One thing that many open source communities have to handle is supporting whatever is built. People will come to the maintainers with legitimate bugs on occasion, but often people will describe problems they’ve encountered as bugs, when they may not be bugs at all. One of the more common communication problems that happens when offering support is what is referred to as “The X/Y Problem”. We’re going to take a look at what this pattern entails and how to resolve it.
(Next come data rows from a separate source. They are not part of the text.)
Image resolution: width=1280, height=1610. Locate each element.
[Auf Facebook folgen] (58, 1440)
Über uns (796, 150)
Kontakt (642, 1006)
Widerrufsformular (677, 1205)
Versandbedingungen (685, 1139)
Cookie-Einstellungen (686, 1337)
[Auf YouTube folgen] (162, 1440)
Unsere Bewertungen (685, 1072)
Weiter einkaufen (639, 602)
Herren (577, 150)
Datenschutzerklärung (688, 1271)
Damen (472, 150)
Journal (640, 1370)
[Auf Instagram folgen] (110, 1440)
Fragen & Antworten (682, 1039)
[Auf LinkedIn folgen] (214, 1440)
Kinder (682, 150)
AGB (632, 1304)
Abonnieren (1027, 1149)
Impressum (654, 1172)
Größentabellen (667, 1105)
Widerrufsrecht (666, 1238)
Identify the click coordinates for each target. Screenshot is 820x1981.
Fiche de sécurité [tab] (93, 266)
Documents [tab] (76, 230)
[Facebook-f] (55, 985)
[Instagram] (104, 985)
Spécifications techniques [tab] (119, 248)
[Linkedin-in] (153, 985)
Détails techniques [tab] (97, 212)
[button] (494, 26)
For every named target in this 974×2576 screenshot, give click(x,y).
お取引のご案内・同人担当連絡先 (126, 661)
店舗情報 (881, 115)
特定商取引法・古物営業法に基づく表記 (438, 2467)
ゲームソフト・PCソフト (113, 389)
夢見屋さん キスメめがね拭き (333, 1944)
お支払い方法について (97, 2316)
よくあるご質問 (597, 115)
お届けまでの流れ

The X/Y Problem is when someone asks for help with their solution instead of asking for help with the underlying problem. That is, they are trying to solve X and they believe that Y should work. When they run into trouble, they ask for help with Y when they need help with X. It is often the case that Y is much more complex than the typical solution and leads to confusing questions and non-sequiturs that make the process much more time consuming. If you ever get the feeling that someone is trying to do something that is pointlessly hard, sometimes described as “like nailing jelly to a tree” or “ice-skating uphill”, you might be encountering an X/Y problem.
For example, imagine that someone is trying to print a document. Nothing comes out of the printer and they’re certain they saw paper go in, so they’re convinced that what is causing the problem is a paper jam. They’ve looked in all the normal places and couldn’t find any stuck paper, so now they’re asking for help disassembling their printer. Perhaps they say something like, “I can’t get my printer to print, so I need the disassembly manuals for printer model ABC.” This is where many support people will ask the fateful question, “Is the printer connected to the computer?” Why do they ask something so obvious? Because of situations just like the printer problem, where someone is predisposed to solve the problem in a specific way that blinds them to the real solution. This is referred to as the Einstellung effect.
Much of the time, I find that simply asking, “Can you describe the original problem you are trying to solve?” is enough to get people to take a step back and give me the information that I need to better help them. Unfortunately, this problem is particularly challenging when the person asking for help believes they know more than you. In this case, the requester will often rebuke attempts to ask more clarifying questions to get a better picture of what is going on, seeing it as a waste of time. When I have found myself in this kind of situation, I will sometimes play along until the requester reaches a point of frustration or some other teachable moment. This is when I will take the opportunity to ask to start over and have them describe everything from the beginning.
I hope this helps people recognize this pattern more readily so that, when you are supporting people in your community, you can get to the root of the problem faster and help more efficiently. It can be a real time and stress saver. Do you have examples of the X/Y problem that you’ve run into? How did you handle it? Do you think you might handle it differently in the future now?